# some pics



## Hareball (Jul 6, 2003)




----------



## Jebus (Feb 29, 2004)

nice trigger im guessing queen right


----------



## micus (Jan 7, 2004)

is that a grouper , i know nothing about sw i just love the colour


----------



## piranha45 (Apr 8, 2003)

the grouper and trigger are just awesome... what do you feed em?


----------



## Hareball (Jul 6, 2003)

thanks








yup, queen trigger and miniatus grouper.
they eat all kinds of fish filets, squid and krill. the trigger gets monthly treats like clams and urchins.


----------



## Fallenangel0210 (Dec 15, 2003)

beautiful, i love the 29!!and the trigger and grouper are awsome too...


----------



## thePACK (Jan 3, 2003)

very nice BOB...that 29 is coming along quite well..congrads

you need some Maxima Clams tho...hehehehe


----------



## piranha45 (Apr 8, 2003)

thePACK said:


> you need some Maxima Clams tho...hehehehe


 really big clams i presume?


----------



## Andrew (Mar 3, 2003)

How big is the grouper?
That queen is so sweet looking.


----------



## Raptor (Jan 3, 2003)

Very nice hare, Good work man.


----------



## LaZy (Jun 17, 2003)

thats one hot set up man Nice


----------



## garybusey (Mar 19, 2003)

Great Looking fish and nice 29g Reef tank!
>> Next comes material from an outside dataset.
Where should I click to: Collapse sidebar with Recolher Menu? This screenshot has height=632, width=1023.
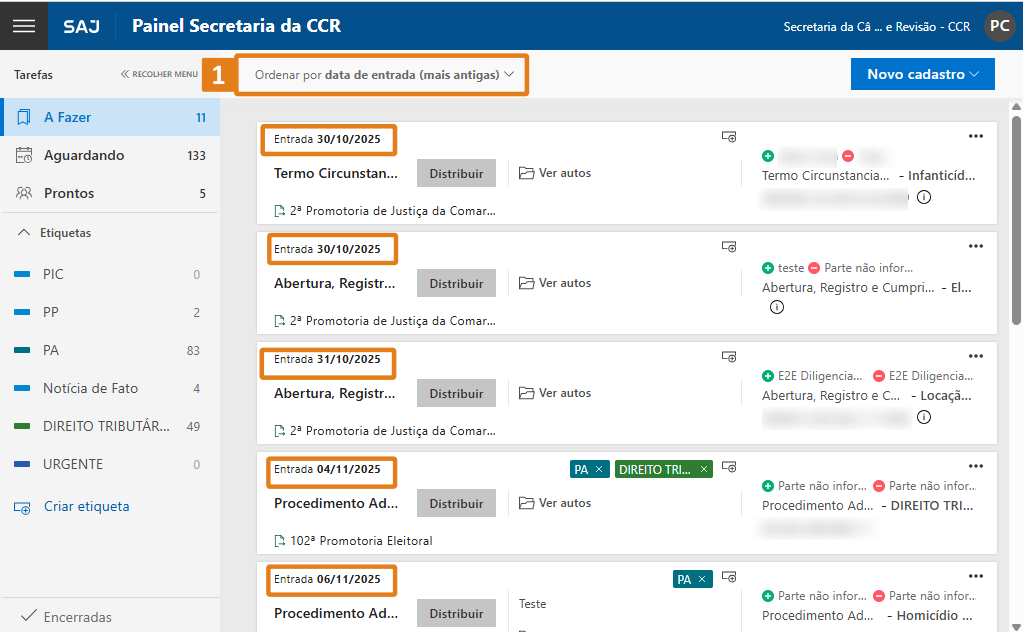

Looking good!


----------



## Death in #'s (Apr 29, 2003)

all those pics are sweet


----------



## Hareball (Jul 6, 2003)

thanks ya'll









andrew, the grouper is pushing 8". checking the salinity is a trip, both the grouper and trigger take shots at the hydrometer. and forget the algae magnet, the trigger pounds on it when i'm trying to clean the glass. knocks it off all the time!


----------